To do » Among the records that follow, find the line with "Click the Dispatched status text on the card" and the line with "The height and width of the screenshot is (373, 500).". Set down those lines and all lines between them exactly, without adding anything.

Stored items »

◇ ◇ ◇ ◇ ◇ ◇ ◇

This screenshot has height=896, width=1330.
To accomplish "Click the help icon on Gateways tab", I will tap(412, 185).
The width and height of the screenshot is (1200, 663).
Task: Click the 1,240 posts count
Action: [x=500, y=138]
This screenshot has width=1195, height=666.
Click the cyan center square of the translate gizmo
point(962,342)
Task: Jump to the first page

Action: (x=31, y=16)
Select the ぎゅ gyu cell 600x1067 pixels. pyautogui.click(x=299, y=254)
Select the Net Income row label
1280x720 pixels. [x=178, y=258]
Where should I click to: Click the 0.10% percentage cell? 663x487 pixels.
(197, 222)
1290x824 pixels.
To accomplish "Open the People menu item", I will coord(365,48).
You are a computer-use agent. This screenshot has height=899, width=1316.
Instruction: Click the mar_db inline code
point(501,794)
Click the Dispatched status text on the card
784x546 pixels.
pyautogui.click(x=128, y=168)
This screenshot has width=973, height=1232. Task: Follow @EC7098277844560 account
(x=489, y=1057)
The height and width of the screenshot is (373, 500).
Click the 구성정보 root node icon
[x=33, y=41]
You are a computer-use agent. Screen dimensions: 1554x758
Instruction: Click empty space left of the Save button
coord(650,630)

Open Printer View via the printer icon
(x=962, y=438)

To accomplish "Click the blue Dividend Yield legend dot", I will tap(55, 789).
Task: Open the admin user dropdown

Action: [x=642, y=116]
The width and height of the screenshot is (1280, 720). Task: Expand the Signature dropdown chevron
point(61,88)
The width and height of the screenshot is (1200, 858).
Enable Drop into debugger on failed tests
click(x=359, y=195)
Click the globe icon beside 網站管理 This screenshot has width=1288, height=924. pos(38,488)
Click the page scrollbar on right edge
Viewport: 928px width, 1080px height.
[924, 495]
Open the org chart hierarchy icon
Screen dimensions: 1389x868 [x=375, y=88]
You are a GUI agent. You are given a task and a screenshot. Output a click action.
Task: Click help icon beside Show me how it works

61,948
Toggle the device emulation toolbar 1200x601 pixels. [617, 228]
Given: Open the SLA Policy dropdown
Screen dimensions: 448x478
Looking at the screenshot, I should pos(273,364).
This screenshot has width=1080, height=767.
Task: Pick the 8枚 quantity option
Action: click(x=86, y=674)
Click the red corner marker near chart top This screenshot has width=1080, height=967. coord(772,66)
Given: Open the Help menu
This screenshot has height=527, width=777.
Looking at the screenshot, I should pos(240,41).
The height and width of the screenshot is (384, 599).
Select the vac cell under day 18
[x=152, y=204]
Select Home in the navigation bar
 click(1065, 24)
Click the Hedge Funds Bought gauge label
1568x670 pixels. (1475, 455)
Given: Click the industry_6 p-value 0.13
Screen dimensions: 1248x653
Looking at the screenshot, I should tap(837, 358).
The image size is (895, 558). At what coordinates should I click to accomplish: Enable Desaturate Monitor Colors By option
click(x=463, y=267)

◇ ◇ ◇ ◇ ◇ ◇ ◇

Answer area »
Click the Dispatched status text on the card
784x546 pixels.
pyautogui.click(x=128, y=168)
This screenshot has width=973, height=1232. Task: Follow @EC7098277844560 account
(x=489, y=1057)
The height and width of the screenshot is (373, 500).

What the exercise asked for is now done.